When to Repot Calathea
Roots peaking through the container’s drainage holes are the easiest way to know when a Calathea needs to be repotted. These beauties do not like to be root-bound, and growth will slow down if they need a new container.
Repot Calathea when the plant is actively growing. Select a pot that has drainage and is one to two inches larger than the previous container. The ideal container will provide a reasonable amount of room to grow. Select terra cotta or unglazed ceramic if you intend to plant your Calathea directly in a container.
Propagate Calathea through division. It’s easiest to divide a plant when repotting; the earlier the growing season, the better. Remove the plant from its container, gently remove the soil and separate the main plant into multiple smaller plants. You can cut the roots to separate plants as needed. Always use clean, sharp shears when trimming any part of a plant.

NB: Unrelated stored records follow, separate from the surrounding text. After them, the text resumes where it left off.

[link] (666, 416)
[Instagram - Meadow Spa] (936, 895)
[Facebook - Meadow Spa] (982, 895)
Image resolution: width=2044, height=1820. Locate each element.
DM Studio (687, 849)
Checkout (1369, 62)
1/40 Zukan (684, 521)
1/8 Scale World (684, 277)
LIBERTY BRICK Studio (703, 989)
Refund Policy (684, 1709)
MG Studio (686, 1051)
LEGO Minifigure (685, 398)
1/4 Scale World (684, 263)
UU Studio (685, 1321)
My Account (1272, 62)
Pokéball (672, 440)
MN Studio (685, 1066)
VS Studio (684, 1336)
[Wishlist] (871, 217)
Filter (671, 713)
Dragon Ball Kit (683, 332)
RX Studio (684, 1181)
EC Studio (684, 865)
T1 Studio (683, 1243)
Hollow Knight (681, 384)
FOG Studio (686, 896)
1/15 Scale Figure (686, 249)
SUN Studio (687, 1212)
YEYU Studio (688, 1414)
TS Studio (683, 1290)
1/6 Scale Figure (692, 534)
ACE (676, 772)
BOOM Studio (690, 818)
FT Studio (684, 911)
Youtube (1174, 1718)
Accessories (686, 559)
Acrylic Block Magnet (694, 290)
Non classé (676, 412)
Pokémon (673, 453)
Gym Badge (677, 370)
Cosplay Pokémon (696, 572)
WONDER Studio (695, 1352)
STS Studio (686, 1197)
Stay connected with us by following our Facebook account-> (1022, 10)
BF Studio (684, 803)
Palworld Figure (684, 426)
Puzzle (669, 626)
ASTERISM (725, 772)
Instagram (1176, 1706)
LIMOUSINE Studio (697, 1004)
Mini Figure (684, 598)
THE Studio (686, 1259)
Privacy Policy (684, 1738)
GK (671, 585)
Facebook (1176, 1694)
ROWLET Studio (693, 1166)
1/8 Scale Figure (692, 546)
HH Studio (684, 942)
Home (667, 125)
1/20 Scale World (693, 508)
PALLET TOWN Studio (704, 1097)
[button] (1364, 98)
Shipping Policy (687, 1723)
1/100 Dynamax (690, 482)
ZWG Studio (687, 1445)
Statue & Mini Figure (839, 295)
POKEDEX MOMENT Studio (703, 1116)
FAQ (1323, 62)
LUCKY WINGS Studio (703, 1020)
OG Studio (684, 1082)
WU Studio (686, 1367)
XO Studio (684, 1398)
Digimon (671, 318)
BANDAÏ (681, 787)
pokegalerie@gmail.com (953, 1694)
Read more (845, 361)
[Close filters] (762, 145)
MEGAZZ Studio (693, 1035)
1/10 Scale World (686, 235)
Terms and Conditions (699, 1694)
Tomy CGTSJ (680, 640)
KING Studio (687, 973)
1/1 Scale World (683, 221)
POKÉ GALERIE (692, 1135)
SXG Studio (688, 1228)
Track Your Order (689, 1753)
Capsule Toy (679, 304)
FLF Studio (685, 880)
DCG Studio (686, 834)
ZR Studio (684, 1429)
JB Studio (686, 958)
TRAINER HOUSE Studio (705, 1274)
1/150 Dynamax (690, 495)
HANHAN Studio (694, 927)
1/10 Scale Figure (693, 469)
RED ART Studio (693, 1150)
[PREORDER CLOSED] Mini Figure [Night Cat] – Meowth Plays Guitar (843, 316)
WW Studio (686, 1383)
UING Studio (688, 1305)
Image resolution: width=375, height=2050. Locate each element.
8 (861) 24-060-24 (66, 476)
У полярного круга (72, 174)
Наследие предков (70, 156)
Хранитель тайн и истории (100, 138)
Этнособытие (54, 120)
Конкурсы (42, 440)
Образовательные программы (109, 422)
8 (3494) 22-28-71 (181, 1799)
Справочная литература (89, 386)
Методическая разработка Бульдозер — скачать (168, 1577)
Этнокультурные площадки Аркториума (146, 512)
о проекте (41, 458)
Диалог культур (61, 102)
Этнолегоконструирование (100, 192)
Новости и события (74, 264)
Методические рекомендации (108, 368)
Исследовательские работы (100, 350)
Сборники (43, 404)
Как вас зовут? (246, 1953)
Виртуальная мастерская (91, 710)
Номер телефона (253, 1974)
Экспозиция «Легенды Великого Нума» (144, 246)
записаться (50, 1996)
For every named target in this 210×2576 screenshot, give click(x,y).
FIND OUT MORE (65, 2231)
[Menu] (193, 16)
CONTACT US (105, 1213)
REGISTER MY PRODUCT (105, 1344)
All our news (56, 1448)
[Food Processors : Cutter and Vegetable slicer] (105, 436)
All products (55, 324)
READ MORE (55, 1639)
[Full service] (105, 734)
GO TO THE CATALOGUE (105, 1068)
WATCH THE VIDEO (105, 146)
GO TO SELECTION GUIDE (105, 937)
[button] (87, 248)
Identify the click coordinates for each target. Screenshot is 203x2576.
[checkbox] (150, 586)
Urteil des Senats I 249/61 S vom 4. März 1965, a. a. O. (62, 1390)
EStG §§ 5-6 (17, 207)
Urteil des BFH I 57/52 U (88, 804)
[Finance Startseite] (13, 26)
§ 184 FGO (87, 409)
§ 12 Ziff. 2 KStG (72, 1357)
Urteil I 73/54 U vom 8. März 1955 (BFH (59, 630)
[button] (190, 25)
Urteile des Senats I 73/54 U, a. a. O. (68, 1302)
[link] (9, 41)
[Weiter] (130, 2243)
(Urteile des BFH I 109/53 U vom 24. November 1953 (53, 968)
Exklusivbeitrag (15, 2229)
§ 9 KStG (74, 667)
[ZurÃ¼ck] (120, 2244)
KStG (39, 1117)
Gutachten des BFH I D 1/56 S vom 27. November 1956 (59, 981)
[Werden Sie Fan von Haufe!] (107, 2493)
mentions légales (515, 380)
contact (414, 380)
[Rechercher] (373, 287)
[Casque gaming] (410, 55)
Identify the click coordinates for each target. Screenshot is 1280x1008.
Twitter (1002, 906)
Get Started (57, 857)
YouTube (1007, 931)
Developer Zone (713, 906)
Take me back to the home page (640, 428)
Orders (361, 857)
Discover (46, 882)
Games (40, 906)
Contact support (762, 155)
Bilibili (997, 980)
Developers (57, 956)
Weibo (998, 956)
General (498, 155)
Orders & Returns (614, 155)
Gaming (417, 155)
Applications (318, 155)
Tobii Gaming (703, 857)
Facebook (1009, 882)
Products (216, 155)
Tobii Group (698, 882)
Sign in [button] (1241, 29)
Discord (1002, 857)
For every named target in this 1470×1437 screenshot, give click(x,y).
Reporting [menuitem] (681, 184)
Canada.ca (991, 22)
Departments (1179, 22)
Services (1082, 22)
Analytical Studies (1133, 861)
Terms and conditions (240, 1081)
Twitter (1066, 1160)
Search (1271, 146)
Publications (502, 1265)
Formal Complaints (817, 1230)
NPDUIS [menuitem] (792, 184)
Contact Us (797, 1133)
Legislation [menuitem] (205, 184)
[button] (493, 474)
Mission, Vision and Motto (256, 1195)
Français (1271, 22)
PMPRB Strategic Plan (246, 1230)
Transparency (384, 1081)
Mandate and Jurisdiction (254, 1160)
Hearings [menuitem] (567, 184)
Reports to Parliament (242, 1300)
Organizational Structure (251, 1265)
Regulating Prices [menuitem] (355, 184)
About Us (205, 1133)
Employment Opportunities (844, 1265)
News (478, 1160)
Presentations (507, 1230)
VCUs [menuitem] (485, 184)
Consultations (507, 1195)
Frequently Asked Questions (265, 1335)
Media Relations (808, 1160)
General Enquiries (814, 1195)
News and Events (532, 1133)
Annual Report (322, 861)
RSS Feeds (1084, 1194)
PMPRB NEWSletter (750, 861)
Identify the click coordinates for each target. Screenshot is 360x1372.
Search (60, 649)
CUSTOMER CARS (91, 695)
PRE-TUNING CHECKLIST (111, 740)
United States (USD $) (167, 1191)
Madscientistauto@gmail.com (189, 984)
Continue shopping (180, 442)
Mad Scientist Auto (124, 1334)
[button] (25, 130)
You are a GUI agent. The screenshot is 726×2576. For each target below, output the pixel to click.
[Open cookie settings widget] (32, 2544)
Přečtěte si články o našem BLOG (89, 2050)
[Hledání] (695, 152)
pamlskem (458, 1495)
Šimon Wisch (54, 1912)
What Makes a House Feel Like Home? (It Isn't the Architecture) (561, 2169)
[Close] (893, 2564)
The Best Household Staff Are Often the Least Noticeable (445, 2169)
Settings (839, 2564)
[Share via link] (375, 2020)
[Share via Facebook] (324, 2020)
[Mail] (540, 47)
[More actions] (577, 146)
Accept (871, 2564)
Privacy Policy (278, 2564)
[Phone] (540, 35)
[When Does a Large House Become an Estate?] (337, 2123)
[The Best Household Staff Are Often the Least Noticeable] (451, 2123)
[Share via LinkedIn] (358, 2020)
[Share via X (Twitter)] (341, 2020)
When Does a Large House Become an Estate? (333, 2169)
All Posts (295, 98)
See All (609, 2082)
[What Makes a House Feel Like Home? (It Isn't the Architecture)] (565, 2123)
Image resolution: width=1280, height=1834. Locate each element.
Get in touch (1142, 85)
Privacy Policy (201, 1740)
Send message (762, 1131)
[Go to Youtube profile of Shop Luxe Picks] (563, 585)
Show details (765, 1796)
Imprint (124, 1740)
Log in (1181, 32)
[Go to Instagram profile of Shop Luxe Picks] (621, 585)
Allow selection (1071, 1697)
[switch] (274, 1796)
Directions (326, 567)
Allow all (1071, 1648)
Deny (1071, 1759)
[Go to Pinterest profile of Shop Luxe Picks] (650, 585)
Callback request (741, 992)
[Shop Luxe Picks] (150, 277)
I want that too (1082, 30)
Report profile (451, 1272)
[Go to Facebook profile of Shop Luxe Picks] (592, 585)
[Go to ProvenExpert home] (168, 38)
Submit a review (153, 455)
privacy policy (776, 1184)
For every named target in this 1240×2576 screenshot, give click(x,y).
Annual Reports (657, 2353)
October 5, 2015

Newly separated plants need a container that is slightly bigger than the root ball. Give the plants fresh soil and keep the soil damp for the first couple of weeks. New roots should develop, and the new plants should acclimate after a few weeks. Once the plants are settled in, you can wait until the top few inches of soil is dry before watering.
Is Calathea Pet Friendly?
Calatheas are pet friendly, and these plants are safe in homes with cats and dogs. Be mindful if you have curious pets prone to nibble on foliage, but rest easy knowing Calatheas are not toxic.
Calathea Styling Tips
Pair Calathea with a subdued planter so the showy foliage stands out. Small Calatheas look darling on a desktop, while larger floor plants can anchor a big space. The warm tones of a wooden plant stand will complement the patterned foliage.
Calathea Care Tips
Humidity is the biggest challenge when caring for Calathea, but once you get a handle on that, these plants are easy to maintain. Calathea care is easy, but if you have trouble, just get back to basics. These lovely plants are beautiful and intriguing, and you may find yourself collecting Calathea once you learn how to care for them.